У Алейникова появился новый метод работы. Выслеживая какого-нибудь затаившегося врага Советской власти, Яков сперва создавал вокруг него пустоту, по первому подозрению хватая каждого, кто, по его мнению, мог как-то с этим человеком общаться. Тюремные камеры при НКВД были всегда переполнены. Зато потом, когда тот, за кем он охотился, неизбежно попадал в его сети, Алейников тщательно проводил расследование, пачками выпуская людей на волю.
– Ты эти штучки брось-ка, Алейников, – потребовал Кружилин, узнав о таком методе. – Невиновных сажать – за это знаешь ли… Ты не царской охранкой командуешь…
Позже Кружилин расплатился за эти слова. Правда, довольно своеобразно. В одну из поездок в Новосибирск по делам района его вдруг пригласили в краевое Управление НКВД и продержали там почти трое суток. Ночи он проводил на потёртом кожаном диване в одном из кабинетов, а днём с ним «беседовал» молоденький оперуполномоченный по фамилии Тищенко, без конца выясняя, где он, Кружилин, родился, чем занимался в юности, кто его родители, в каких местах воевал в гражданскую, кто были его боевые товарищи и т.д.
Это случилось где-то в середине 1936 года. Поначалу Кружилин недоумевал: чего же от него хотят? Потом не на шутку возмутился:
– Чёрт знает что такое?! Что вы ходите вокруг да около? Что вам нужно, говорите прямо.
– Скажем… – кивал головой оперуполномоченный. – Значит, и Фёдор Савельев был у вас в отряде?
– Да, был. Он командовал эскадроном. Лучший командир эскадрона был в полку.
– Так. А его брат Иван в прошлом году осуждён за вредительство. Знаете?
– Да, знаю. Хотя – не верю…
– То есть как не верите? Советским чекистам не верите? – пытаясь изобразить строгость на своём безусом лице, спрашивал Тищенко.
– Вы меня не пугайте. Не верю в то, что Иван Савельев вредитель.
– Ну, а факты? Ведь было же следствие…
– Да, факты… – устало проговорил Кружилин. – Потерялись две лошади, помню. Иван Савельев в банде Кафтанова был…
– Да, да, в банде Кафтанова… – повторил Тищенко, прошёлся по кабинету, явно с удовольствием прислушиваясь к скрипу новых сапог. – Тут ведь всё очень странно. Этот Иван Савельев в прошлом бандит. Его брат Фёдор – лихой партизан, но он женат на дочери Кафтанова.

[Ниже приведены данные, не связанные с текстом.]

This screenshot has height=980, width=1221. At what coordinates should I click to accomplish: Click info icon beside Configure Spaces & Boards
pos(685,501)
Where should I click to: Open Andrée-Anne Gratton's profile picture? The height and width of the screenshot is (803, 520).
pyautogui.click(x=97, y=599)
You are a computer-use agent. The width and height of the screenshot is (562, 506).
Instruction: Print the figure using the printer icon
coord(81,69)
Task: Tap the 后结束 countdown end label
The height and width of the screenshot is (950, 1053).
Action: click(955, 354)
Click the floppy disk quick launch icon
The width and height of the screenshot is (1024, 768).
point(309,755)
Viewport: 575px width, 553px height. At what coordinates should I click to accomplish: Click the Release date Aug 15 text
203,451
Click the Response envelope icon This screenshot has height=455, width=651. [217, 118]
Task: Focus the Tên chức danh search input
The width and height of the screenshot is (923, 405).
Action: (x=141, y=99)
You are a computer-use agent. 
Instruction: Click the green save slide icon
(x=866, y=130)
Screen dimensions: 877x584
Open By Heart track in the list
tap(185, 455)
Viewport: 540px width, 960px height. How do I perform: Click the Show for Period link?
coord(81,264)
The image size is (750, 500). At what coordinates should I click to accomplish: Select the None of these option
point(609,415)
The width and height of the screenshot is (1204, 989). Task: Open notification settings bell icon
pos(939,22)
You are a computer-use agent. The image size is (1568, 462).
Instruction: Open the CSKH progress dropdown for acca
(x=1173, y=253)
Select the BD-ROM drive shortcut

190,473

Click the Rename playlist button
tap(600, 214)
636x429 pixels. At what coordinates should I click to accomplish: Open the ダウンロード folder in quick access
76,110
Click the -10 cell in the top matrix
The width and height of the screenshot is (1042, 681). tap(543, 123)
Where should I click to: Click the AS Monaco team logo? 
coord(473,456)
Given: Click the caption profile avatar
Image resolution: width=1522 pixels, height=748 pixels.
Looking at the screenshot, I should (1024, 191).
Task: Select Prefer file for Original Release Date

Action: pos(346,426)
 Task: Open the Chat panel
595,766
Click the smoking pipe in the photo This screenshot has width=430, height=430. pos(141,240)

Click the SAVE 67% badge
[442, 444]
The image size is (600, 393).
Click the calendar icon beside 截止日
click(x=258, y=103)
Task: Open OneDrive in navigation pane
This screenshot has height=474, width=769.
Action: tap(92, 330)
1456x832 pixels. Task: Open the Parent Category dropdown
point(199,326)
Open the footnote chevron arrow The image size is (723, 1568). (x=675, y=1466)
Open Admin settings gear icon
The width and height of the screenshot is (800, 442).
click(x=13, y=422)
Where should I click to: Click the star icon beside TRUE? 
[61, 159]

– Дочь Кафтанова, Анна, тоже партизанила в моём отряде. Иван Савельев, бандит, в конце концов застрелил атамана банды Кафтанова. За участие в банде был осуждён, отсидел. Но в нём проснулся человек, он в последнее время…
– Давайте по порядку, – прервал Кружилина оперуполномоченный. – Анна, говорите вы, партизанила. А может быть, она… попросту шпионкой была в вашем отряде?
– Это исключено. Она порвала с отцом, с семьёй. Она очень любила Фёдора Савельева, моего командира эскадрона…
– И из-за любви пошла с красными? – улыбнулся Тищенко.
– Что же… Любовь – дело серьёзное.
– Когда дело касается классовых идей, то любовь… Впрочем, хватит на сегодня, – сказал вдруг оперуполномоченный, собирая бумаги. – Вы пока отдыхайте тут. Завтра продолжим. Поесть вам принесут. Туалет за этой дверью.
– То есть как – тут?.. Как – завтра?!
Но оперуполномоченный, не отвечая, вышел, щёлкнул английский замок в двери. Телефона не было, кабинет на четвёртом этаже. Да и не прыгать же в окно, если бы кабинет был и на первом.